Sunday 19 March 2000

Govt. must explain F-16 implications

Opposition Leader Jenny Shipley today called on Prime Minister Helen Clark to make it absolutely clear to New Zealanders whether the cancellation of the F-16 contract will mean a dramatic downgrading of New Zealand's strategic defence capability prior to discussion in Cabinet tomorrow.

"If the Labour-Alliance minority Government is committing New Zealand to a future without an air strike capability, then it should be telling all New Zealanders," Mrs Shipley said.

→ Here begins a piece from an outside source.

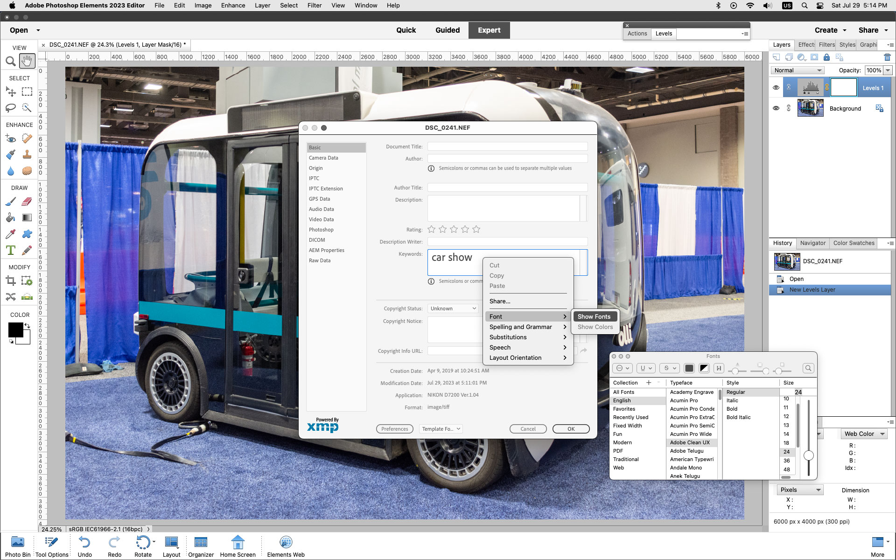Click Show Fonts menu option
The height and width of the screenshot is (560, 896).
[594, 316]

"While it is the right of the Government to determine whether or not it wishes to proceed with the F-16 contract, it is a much more significant decision than the cancellation of one contract alone. Potentially, it will condemn New Zealand to no longer being able to stage a balanced force of air, naval and infantry capability.

"New Zealand has a proud history of contributing to regional strategic and defence actions to help ensure regional stability and secure trading routes. We also have a long record of contributing to peace-making and peace-keeping roles, as we demonstrated with our commitment to East Timor - where our troops landed with air, naval and army capabilities in place.

"We have also retained a balanced capability to ensure that we are capable of clearly sending the message that we can control our economic zone.

"As recently as 1997 the National-New Zealand First coalition considered this issue and recommitted ourselves to maintain the balance of the three capabilities - army, navy and air force. We put a capital budget in place at that time that would see the maintenance and upgrading of those capabilities.

"In each subsequent budget we have made the appropriate allocation required and flagged any fiscal risks associated with this plan.

"If the current minority government intends to move away from that commitment, it must be very clear with New Zealanders about its reasons. It must also explain how New Zealand will fulfil its strategic interests and its regional responsibilities," Mrs Shipley said.